In a press release on December 29, 2021 Canadian oil & gas outfit Prairie Provident Resources announced a one year renewal of its secured revolver and of subordinated notes owed. Furthermore, the agreement between the company and its borrowers requires all subordinated interest payments to be paid in kind. As a result, Prairie Provident will have a modest amount of borrowing capacity under its revolver and more time to turn around the ailing business. The company is publicly traded but it’s stock trades at just $0.07 Canadian per share.
Not to be unkind, this is another classic case of kicking the can down the road, presumably on the hope that higher oil prices may rescue the business. We’ve read the latest quarterly results, and are not very optimistic that the business can ultimately be saved, but we’re not oil & gas experts.

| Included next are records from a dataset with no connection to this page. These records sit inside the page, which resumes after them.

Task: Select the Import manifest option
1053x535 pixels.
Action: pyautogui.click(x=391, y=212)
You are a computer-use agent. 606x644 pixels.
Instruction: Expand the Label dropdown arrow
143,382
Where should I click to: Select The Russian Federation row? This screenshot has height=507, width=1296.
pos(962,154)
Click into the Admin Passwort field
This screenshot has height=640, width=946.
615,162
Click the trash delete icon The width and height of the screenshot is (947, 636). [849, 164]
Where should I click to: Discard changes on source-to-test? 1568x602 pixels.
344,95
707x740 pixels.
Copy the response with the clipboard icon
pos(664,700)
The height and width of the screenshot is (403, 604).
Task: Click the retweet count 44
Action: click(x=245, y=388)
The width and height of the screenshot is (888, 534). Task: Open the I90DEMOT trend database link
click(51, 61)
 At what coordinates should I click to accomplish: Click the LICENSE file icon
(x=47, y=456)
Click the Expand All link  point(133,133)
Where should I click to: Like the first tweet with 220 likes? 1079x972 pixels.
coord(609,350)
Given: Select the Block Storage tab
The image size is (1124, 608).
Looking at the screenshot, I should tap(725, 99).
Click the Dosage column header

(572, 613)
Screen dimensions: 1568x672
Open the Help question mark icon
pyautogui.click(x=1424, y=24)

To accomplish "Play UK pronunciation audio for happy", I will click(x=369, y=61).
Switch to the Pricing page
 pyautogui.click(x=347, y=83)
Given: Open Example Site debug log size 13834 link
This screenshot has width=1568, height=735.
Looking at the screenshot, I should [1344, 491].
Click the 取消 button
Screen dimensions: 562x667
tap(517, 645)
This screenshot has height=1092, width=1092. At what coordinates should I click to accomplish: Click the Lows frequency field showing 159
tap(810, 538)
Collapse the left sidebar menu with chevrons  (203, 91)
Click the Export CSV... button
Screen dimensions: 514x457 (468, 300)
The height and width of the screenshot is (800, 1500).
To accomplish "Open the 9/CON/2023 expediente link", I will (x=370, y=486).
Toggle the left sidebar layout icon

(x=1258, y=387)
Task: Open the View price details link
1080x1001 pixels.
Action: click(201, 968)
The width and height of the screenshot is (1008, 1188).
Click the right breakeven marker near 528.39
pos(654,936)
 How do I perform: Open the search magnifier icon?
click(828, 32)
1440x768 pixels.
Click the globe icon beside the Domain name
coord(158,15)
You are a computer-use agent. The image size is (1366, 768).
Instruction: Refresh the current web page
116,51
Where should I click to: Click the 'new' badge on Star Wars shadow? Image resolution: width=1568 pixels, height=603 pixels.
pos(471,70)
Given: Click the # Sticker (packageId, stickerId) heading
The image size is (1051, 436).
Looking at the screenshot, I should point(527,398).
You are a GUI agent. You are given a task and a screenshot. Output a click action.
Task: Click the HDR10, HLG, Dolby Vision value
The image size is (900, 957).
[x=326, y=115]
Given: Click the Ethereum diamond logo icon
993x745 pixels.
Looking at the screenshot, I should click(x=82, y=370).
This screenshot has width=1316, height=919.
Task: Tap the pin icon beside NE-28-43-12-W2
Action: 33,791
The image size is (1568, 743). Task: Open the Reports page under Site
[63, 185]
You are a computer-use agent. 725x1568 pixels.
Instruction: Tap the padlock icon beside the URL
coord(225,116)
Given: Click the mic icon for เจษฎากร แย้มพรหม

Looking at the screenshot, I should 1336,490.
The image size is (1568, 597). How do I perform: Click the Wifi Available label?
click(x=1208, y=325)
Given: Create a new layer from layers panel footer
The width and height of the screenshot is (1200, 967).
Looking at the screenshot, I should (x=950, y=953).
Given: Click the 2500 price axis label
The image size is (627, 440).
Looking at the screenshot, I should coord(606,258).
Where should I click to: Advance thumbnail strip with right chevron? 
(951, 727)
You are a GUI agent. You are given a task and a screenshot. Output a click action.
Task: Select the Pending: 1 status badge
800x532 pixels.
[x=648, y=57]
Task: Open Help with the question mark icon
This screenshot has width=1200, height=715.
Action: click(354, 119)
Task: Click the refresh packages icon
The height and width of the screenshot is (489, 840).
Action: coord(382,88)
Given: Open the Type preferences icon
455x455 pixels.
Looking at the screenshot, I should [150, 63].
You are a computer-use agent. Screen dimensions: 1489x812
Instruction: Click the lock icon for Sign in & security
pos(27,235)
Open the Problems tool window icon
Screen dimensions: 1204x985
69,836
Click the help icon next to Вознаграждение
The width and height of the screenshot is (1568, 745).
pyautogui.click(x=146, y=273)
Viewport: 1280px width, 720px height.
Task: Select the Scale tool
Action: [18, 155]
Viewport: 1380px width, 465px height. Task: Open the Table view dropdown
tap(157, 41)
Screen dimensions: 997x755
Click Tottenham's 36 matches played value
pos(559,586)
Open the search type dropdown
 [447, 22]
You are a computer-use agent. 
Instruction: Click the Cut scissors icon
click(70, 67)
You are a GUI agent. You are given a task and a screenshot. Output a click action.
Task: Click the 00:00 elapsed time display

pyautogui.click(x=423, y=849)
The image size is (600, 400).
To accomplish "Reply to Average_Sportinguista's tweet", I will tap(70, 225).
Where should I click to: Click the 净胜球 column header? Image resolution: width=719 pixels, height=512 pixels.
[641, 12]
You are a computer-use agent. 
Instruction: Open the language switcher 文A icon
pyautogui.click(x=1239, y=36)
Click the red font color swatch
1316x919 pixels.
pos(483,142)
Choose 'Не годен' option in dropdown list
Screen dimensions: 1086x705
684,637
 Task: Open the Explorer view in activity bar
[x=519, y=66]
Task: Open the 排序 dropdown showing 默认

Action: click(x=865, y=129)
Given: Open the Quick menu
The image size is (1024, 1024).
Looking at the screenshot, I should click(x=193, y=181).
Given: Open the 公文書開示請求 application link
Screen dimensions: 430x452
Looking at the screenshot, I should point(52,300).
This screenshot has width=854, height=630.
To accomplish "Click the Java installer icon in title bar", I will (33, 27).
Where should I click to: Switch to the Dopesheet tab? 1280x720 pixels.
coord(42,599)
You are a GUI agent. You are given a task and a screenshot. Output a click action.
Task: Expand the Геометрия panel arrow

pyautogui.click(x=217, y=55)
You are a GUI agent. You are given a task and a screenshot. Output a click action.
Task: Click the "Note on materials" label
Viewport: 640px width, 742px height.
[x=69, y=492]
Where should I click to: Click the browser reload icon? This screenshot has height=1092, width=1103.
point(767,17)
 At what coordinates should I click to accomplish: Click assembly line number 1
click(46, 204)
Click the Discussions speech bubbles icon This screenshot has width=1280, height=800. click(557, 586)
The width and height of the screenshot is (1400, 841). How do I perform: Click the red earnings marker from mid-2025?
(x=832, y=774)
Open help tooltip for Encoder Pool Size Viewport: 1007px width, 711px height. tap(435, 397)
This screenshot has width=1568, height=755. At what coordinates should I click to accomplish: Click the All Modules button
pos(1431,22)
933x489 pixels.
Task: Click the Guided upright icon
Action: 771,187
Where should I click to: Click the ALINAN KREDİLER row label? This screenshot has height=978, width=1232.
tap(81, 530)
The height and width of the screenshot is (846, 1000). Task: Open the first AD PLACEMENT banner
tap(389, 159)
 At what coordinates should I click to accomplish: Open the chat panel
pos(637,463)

The only BDC with exposure – and also not expecting much – is Goldman Sachs BDC (GSBD). Since 2016 (!), the BDC has had $9.2mn invested in the company’s equity. The fair market value of its position has been negligible for years, making this one of those “zombie” investments that generate no income, has little hope for recovery but takes up space in the BDC’s portfolio company list. At its nadir in the IQ 2020, GSBD valued its investment at $38,000. Since then, though, the value has increased – as of September 2021 – to $244,000. That’s 6x higher but still means the position has been discounted (97%)…
At the moment the position is immaterial to GSBD but – given that anything can happen – that could change for the better down that can laden road. We’re tracking what happens to the publicly traded stock and will report back if and when a significant valuation increase occurs. Or a final write-off. Prairie Provident is rated CCR 4 in our 5 point rating system.